■ **Requirements**
Reproduce the entries from the line with "This screenshot has width=964, height=561." up to and including the line with "coord(142,158)", swapping "Account Manager" for "Account Settings" and leaving everything else unchanged.

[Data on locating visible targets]
-------------------------

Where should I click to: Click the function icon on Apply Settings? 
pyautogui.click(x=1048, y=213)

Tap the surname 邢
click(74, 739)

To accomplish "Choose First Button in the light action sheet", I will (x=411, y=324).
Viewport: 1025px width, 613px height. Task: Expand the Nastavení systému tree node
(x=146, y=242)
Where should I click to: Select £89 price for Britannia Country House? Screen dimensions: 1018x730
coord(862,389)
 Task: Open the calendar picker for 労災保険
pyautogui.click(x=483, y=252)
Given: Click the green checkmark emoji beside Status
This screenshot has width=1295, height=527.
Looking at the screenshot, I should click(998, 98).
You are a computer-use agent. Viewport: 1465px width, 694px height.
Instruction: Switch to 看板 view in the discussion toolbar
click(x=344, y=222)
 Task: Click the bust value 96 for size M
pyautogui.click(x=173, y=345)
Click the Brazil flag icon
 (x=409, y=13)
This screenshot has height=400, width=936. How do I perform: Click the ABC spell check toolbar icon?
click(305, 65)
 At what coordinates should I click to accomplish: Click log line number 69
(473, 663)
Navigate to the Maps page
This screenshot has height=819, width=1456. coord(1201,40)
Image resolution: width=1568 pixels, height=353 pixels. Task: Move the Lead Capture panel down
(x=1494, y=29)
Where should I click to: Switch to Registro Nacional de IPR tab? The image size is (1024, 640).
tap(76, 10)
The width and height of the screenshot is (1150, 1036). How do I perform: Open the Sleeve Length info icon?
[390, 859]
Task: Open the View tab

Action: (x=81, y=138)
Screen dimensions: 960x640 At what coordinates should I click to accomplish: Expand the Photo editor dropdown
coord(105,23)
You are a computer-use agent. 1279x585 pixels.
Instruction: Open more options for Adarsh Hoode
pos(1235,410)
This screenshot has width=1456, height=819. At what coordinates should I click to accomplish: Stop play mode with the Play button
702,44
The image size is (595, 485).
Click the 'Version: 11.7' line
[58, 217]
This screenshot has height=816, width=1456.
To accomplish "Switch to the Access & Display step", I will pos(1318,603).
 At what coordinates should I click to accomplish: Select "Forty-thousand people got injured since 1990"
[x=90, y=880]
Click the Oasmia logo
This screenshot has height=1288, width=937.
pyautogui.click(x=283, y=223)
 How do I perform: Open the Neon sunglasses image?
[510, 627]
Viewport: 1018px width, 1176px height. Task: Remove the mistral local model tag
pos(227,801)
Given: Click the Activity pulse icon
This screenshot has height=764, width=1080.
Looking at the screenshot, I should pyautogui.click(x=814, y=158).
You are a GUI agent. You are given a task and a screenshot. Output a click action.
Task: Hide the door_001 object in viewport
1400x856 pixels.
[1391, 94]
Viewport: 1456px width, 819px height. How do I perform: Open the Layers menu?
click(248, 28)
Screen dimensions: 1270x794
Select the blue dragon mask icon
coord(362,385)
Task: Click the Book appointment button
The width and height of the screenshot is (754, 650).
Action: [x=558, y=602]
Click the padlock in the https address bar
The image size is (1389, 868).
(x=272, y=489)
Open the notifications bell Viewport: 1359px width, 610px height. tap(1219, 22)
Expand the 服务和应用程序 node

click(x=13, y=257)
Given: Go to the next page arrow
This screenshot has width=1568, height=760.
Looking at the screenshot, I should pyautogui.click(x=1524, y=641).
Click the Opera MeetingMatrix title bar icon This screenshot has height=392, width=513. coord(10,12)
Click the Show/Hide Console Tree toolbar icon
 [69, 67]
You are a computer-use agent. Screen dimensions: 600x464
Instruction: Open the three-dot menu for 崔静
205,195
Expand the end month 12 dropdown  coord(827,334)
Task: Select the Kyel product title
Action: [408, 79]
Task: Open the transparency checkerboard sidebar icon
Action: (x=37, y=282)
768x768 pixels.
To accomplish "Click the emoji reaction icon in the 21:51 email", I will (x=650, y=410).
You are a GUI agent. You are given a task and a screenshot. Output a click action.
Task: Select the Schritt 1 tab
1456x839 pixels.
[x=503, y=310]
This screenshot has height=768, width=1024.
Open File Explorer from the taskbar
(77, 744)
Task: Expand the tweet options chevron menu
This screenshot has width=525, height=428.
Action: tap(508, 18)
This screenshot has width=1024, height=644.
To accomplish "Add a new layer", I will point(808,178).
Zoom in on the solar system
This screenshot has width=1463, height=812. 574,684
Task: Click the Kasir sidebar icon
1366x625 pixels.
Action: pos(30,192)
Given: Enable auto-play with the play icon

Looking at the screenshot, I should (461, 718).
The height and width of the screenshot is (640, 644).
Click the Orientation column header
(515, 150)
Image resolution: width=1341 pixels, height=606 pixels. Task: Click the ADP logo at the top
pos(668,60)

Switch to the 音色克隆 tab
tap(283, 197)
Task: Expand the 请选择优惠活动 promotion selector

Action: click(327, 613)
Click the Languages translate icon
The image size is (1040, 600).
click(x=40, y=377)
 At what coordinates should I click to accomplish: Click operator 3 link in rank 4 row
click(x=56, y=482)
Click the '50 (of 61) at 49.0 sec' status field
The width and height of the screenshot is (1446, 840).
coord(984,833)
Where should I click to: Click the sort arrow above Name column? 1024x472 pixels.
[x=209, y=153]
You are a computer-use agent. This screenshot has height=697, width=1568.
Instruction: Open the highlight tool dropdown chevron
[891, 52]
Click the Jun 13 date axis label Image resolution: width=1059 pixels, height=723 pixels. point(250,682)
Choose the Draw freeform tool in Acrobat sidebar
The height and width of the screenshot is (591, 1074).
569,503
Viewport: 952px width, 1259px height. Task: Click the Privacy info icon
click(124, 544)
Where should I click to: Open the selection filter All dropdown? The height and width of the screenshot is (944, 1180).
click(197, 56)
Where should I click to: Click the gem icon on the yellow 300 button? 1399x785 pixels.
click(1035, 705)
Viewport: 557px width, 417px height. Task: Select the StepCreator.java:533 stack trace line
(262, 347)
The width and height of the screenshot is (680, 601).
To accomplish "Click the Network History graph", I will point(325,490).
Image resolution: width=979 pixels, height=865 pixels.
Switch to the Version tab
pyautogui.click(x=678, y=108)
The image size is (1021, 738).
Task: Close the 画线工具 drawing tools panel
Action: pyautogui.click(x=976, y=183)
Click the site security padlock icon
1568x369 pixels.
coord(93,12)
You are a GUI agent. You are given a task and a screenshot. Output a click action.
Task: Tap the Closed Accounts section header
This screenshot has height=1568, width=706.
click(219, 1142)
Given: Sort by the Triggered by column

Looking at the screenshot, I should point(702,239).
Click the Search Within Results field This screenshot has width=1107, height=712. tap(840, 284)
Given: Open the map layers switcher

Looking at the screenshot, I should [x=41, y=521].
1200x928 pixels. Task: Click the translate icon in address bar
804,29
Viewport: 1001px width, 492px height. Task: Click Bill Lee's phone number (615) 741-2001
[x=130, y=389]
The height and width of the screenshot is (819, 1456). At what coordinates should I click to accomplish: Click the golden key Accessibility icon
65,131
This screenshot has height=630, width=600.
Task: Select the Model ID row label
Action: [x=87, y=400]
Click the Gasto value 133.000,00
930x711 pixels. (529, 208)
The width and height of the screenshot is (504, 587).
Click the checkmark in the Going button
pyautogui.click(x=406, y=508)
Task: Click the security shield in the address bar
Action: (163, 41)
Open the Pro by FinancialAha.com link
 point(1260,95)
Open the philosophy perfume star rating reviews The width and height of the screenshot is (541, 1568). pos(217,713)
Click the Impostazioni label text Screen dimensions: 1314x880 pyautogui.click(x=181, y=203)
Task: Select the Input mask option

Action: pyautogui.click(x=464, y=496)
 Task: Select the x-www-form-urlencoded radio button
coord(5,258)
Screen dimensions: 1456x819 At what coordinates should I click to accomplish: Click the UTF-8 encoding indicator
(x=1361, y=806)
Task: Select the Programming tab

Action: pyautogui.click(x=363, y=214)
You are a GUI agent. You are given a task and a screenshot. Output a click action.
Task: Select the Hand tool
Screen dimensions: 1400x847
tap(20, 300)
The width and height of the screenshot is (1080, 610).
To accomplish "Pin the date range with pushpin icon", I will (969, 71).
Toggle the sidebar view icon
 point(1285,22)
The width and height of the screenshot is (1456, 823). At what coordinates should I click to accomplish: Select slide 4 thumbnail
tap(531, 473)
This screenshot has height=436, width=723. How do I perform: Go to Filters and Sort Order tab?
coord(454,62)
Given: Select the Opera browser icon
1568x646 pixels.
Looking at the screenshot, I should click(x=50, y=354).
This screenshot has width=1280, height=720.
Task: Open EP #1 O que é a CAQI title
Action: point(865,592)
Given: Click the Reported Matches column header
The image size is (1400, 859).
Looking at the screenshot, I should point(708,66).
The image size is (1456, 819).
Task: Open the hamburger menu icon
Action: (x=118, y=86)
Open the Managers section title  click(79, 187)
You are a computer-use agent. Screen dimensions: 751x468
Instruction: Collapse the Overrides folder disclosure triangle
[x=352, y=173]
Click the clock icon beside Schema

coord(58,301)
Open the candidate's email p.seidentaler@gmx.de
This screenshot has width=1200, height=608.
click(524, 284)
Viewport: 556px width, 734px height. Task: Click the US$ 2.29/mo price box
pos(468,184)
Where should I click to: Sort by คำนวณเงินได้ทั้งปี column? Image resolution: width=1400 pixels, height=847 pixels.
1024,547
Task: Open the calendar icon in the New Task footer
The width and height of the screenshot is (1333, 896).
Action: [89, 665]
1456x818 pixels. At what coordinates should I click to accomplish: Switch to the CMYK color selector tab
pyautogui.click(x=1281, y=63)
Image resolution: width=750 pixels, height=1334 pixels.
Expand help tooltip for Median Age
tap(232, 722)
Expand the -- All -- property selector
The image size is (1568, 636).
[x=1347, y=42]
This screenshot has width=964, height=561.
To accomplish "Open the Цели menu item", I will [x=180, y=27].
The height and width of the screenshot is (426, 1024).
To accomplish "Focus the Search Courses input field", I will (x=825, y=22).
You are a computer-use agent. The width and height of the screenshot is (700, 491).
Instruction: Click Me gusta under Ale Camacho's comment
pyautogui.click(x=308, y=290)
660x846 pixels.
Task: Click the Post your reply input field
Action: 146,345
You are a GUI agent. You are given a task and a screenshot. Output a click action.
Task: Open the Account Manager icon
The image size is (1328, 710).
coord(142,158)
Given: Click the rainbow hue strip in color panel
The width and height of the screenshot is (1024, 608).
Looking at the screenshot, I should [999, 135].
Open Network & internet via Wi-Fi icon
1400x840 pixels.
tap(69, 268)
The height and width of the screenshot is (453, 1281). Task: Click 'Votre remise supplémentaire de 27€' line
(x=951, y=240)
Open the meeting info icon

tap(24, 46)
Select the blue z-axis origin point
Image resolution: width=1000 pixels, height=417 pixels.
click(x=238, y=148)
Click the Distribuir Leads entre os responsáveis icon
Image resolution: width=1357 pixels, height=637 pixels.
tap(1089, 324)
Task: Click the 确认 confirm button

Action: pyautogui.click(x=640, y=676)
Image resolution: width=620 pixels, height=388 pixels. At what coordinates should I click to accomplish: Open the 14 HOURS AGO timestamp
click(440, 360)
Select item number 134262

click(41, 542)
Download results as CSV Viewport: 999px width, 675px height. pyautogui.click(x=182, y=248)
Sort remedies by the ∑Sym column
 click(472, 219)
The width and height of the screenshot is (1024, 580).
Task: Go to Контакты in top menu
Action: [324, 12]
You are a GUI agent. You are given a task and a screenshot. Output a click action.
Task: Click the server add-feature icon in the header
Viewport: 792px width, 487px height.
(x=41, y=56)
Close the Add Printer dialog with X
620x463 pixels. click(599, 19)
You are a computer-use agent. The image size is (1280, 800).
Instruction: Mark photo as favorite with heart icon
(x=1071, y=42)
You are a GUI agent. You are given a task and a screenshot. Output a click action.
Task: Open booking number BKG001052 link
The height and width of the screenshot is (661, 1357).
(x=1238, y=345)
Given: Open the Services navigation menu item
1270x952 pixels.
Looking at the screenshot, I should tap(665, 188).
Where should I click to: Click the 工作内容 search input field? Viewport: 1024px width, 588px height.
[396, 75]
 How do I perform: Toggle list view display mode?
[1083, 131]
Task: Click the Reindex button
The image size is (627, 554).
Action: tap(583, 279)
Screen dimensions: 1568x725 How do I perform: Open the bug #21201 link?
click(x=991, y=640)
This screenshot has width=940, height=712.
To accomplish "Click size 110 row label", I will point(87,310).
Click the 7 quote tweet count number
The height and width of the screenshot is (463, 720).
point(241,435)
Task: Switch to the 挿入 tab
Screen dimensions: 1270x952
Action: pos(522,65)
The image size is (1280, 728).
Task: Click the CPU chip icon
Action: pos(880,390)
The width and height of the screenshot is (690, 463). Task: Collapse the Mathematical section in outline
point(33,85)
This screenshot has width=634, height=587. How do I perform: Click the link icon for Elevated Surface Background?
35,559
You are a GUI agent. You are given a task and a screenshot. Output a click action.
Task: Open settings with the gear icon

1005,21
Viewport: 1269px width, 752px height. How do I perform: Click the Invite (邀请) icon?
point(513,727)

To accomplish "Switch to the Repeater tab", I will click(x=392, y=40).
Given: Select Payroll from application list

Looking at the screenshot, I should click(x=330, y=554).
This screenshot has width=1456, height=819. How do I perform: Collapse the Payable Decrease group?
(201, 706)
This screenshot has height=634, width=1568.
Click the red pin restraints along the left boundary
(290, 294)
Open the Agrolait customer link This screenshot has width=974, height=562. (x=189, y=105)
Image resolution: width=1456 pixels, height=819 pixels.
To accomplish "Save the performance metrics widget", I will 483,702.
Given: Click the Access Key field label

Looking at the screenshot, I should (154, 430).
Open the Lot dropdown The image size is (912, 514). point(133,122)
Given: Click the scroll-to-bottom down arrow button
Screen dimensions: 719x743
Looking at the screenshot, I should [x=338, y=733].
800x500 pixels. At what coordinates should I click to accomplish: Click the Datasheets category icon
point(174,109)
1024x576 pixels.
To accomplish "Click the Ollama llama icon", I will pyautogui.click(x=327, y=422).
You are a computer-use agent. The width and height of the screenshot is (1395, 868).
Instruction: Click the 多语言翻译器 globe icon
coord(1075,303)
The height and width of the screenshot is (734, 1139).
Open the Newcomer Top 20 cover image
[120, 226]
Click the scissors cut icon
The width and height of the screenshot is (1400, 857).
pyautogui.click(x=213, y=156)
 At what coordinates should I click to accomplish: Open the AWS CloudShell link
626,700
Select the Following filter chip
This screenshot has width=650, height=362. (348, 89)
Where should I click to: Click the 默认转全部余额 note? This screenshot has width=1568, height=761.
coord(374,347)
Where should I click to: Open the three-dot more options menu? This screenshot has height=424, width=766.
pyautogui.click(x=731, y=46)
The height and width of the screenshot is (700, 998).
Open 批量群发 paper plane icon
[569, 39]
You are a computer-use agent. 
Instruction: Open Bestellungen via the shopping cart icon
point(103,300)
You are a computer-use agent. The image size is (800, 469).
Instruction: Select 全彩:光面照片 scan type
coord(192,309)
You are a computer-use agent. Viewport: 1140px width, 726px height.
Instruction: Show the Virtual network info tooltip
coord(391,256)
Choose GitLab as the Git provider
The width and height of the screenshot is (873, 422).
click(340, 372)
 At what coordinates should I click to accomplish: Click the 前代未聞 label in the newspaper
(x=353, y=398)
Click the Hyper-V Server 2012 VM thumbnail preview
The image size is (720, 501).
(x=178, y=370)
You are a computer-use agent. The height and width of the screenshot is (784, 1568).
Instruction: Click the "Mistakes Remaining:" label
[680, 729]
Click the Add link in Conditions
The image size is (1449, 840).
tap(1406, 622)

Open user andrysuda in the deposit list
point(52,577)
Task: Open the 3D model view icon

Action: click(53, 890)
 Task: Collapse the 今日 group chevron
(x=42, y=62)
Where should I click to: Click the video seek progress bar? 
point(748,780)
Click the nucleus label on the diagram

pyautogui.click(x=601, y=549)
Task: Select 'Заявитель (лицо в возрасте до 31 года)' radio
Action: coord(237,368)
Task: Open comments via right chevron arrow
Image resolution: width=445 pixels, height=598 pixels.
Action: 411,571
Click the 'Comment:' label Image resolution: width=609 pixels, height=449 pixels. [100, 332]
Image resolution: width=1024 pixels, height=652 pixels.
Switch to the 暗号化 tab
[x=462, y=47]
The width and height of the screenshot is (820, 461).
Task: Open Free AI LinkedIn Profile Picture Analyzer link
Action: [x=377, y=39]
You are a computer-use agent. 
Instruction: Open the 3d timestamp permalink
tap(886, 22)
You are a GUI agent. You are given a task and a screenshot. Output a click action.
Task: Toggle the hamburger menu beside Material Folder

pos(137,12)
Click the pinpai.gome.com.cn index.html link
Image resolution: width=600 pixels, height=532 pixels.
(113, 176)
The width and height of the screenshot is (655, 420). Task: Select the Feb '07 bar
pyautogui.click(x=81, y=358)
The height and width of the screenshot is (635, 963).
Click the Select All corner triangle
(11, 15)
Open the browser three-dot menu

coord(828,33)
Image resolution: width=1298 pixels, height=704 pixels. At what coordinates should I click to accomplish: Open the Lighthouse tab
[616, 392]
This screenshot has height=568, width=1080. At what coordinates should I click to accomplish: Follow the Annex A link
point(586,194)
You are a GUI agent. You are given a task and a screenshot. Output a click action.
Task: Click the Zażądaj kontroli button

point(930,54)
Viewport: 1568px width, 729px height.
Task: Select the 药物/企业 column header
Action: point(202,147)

-------------------------

■ **Worked solution**
This screenshot has width=964, height=561.
To accomplish "Open the Цели menu item", I will [x=180, y=27].
The height and width of the screenshot is (426, 1024).
To accomplish "Focus the Search Courses input field", I will (x=825, y=22).
You are a computer-use agent. The width and height of the screenshot is (700, 491).
Instruction: Click Me gusta under Ale Camacho's comment
pyautogui.click(x=308, y=290)
660x846 pixels.
Task: Click the Post your reply input field
Action: 146,345
You are a GUI agent. You are given a task and a screenshot. Output a click action.
Task: Open the Account Settings icon
The image size is (1328, 710).
coord(142,158)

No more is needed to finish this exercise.